In 1879, the inventor and GE founder exposed thin slices of bamboo to scorching heat at his lab in Menlo Park, New Jersey. The cellulose inside the bamboo quickly carbonized, transforming the splinters into the first carbon fibers. Edison used the fibers, which could conduct electricity and handle intense heat, as filaments in his early lightbulbs. But when his engineers invented the modern tungsten filament in 1906, carbon fiber was quickly forgotten.

It remained dormant for the next 80 years, until NASA engineers rediscovered the material in the 1960s. They were seeking an edge in the space race with the Soviet Union, and carbon fiber’s combination of toughness and light weight made it an ideal space-age material.
Designers were soon crafting composite parts made from “prepregs,” layers of carbon-fiber mats impregnated with resin. These parts were tougher, stronger and lighter than steel and aluminum alloys. Composites quickly started replacing metals in the fuselage and other structural parts of cars, planes and missiles.

Today, BMW and Tesla Motors cars have carbon-fiber bodies, and there are carbon-fiber golf clubs and tennis rackets. Up in the sky, Boeing and Airbus build large portions of their next-generation planes, the Dreamliner and the A350, from the material.
But few companies went further than the one with Edison’s pedigree. GE spent several decades developing a version of carbon-fiber composites that could replace the metal fan blades at the front of jet engines to make them lighter and more efficient.

“We planned to replace titanium with what is essentially plastic,” says Shridhar Nath, who leads the composites lab at GE Global Research. “This was a huge, expensive and risky project. We were starting from scratch and we did not know how carbon-fiber blades will respond to rain, hail, snow and sand, and the large forces inside the engine.”
The bet paid off. It allowed GE engineers to shed hundreds of pounds from the fan and build the GE90, the world’s most powerful jet engine; the GEnx for the Dreamliner and Boeing 747-8 aircraft; and now the GE9X, the world’s largest jet engine, whose diameter matches the width of a Boeing 737.

Where the GE90 has 22 blades and the GEnx holds 18, the GE9X will have only 16, even though it is the largest engine of the three. That’s because the blades will feature several new components, says Nick Kray, a consulting engineer for composite design at GE Aviation. They will use stiffer carbon fibers, so GE can make them longer and thinner. Their trailing edge will be made from a special structural glass-fiber composite that can better absorb impact energy. “Carbon fiber is very stiff and not that flexible, so when a bird or something else hits the blade, it creates a shockwave deep inside it,” Kray told GE Reports. “But the glass composite can deform better and deflect stress on the blade.”

GE engineers are already looking for new applications. They are experimenting with carbon-fiber wind turbine blades, riser pipes for the oil and gas industry, and patient tables for X-ray and CT machines that are transparent to radiation and improve image quality. “Over the next 15 years, you are going to see carbon fiber explode across areas where we have not seen them before,” Nath says. “Everybody is interested in reducing weight and increasing strength. That’s what carbon fiber composites got.”

## Available data
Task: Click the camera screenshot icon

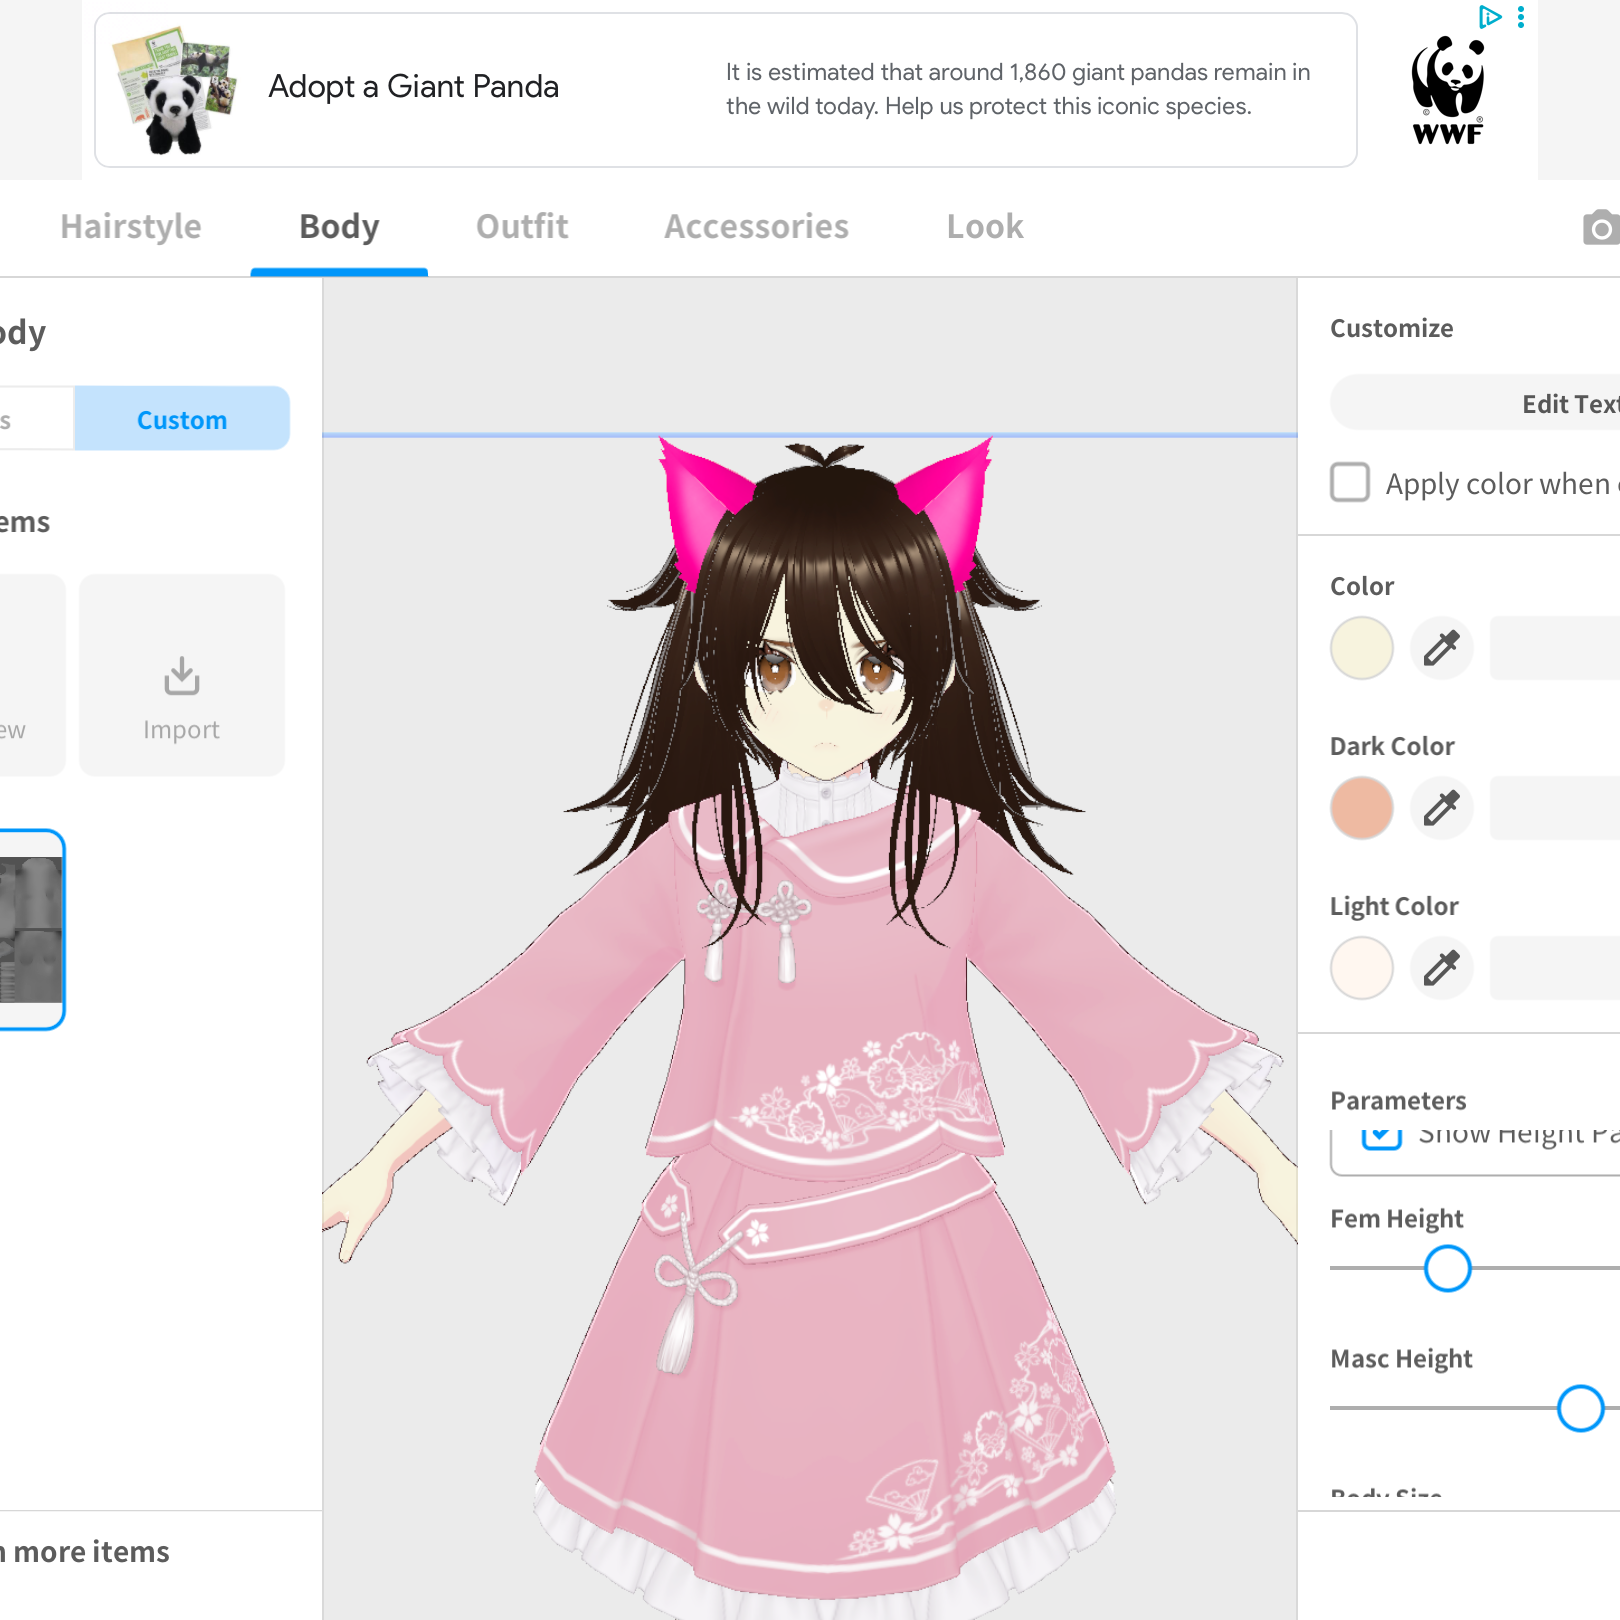Action: click(x=1602, y=228)
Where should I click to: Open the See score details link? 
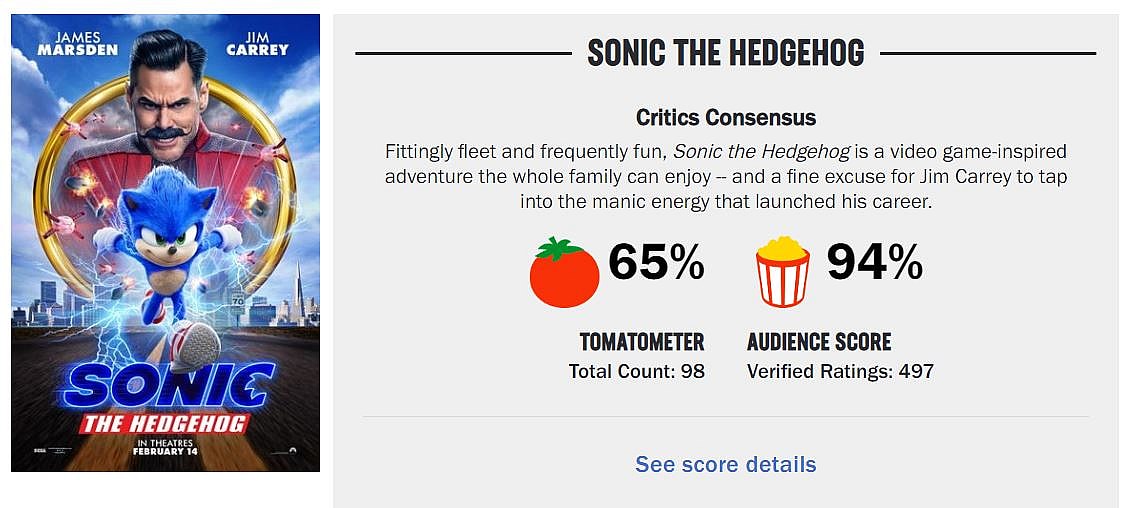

## What you have to do
Reproduce verbatim the stretch of the carbon-fiber article from "It remained dormant" through "ideal space-age material.". The data appearing after the article is separate material.

## Task output
It remained dormant for the next 80 years, until NASA engineers rediscovered the material in the 1960s. They were seeking an edge in the space race with the Soviet Union, and carbon fiber’s combination of toughness and light weight made it an ideal space-age material.